Copy the data exactly.

________

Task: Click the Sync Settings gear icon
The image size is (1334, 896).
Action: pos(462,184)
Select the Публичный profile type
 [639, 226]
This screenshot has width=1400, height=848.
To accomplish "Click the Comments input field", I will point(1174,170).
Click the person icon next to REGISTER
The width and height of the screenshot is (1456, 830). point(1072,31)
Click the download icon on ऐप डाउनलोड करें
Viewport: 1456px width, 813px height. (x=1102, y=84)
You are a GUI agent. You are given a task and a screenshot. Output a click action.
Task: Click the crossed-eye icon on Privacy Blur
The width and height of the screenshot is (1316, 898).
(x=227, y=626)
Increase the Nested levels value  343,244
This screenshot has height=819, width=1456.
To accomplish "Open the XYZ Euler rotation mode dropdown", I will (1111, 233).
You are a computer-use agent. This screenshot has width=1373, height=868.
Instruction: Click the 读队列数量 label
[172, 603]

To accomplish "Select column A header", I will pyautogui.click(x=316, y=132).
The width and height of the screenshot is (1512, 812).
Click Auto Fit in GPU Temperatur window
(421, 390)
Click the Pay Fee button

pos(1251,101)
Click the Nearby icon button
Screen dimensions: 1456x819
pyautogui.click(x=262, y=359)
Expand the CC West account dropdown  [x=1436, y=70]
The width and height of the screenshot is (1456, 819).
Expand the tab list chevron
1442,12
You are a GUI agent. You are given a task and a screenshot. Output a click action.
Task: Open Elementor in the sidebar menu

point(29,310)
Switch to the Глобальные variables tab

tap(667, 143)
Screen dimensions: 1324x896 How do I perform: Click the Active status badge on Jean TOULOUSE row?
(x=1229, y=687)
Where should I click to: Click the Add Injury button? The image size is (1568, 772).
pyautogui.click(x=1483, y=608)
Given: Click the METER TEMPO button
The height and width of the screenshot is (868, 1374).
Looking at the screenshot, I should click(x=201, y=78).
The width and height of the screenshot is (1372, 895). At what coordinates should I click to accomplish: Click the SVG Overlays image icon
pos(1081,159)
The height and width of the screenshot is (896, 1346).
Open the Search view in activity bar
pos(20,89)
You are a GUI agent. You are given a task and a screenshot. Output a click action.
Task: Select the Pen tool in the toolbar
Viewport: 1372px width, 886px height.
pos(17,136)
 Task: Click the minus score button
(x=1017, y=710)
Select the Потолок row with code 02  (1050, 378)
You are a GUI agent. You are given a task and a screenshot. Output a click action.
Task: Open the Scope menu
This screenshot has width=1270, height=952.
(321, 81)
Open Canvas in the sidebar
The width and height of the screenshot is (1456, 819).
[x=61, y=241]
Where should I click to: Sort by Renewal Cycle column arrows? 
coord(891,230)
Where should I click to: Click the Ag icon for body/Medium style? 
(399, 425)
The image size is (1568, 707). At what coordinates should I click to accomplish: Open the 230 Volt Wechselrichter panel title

________

TASK OUTPUT:
Task: Click the Sync Settings gear icon
The image size is (1334, 896).
Action: pos(462,184)
Select the Публичный profile type
 [639, 226]
This screenshot has width=1400, height=848.
To accomplish "Click the Comments input field", I will point(1174,170).
Click the person icon next to REGISTER
The width and height of the screenshot is (1456, 830). point(1072,31)
Click the download icon on ऐप डाउनलोड करें
Viewport: 1456px width, 813px height. (x=1102, y=84)
You are a GUI agent. You are given a task and a screenshot. Output a click action.
Task: Click the crossed-eye icon on Privacy Blur
The width and height of the screenshot is (1316, 898).
(x=227, y=626)
Increase the Nested levels value  343,244
This screenshot has height=819, width=1456.
To accomplish "Open the XYZ Euler rotation mode dropdown", I will (1111, 233).
You are a computer-use agent. This screenshot has width=1373, height=868.
Instruction: Click the 读队列数量 label
[172, 603]

To accomplish "Select column A header", I will pyautogui.click(x=316, y=132).
The width and height of the screenshot is (1512, 812).
Click Auto Fit in GPU Temperatur window
(421, 390)
Click the Pay Fee button

pos(1251,101)
Click the Nearby icon button
Screen dimensions: 1456x819
pyautogui.click(x=262, y=359)
Expand the CC West account dropdown  [x=1436, y=70]
The width and height of the screenshot is (1456, 819).
Expand the tab list chevron
1442,12
You are a GUI agent. You are given a task and a screenshot. Output a click action.
Task: Open Elementor in the sidebar menu

point(29,310)
Switch to the Глобальные variables tab

tap(667, 143)
Screen dimensions: 1324x896 How do I perform: Click the Active status badge on Jean TOULOUSE row?
(x=1229, y=687)
Where should I click to: Click the Add Injury button? The image size is (1568, 772).
pyautogui.click(x=1483, y=608)
Given: Click the METER TEMPO button
The height and width of the screenshot is (868, 1374).
Looking at the screenshot, I should click(x=201, y=78).
The width and height of the screenshot is (1372, 895). At what coordinates should I click to accomplish: Click the SVG Overlays image icon
pos(1081,159)
The height and width of the screenshot is (896, 1346).
Open the Search view in activity bar
pos(20,89)
You are a GUI agent. You are given a task and a screenshot. Output a click action.
Task: Select the Pen tool in the toolbar
Viewport: 1372px width, 886px height.
pos(17,136)
 Task: Click the minus score button
(x=1017, y=710)
Select the Потолок row with code 02  (1050, 378)
You are a GUI agent. You are given a task and a screenshot. Output a click action.
Task: Open the Scope menu
This screenshot has width=1270, height=952.
(321, 81)
Open Canvas in the sidebar
The width and height of the screenshot is (1456, 819).
[x=61, y=241]
Where should I click to: Sort by Renewal Cycle column arrows? 
coord(891,230)
Where should I click to: Click the Ag icon for body/Medium style? 
(399, 425)
The image size is (1568, 707). At what coordinates should I click to accomplish: Open the 230 Volt Wechselrichter panel title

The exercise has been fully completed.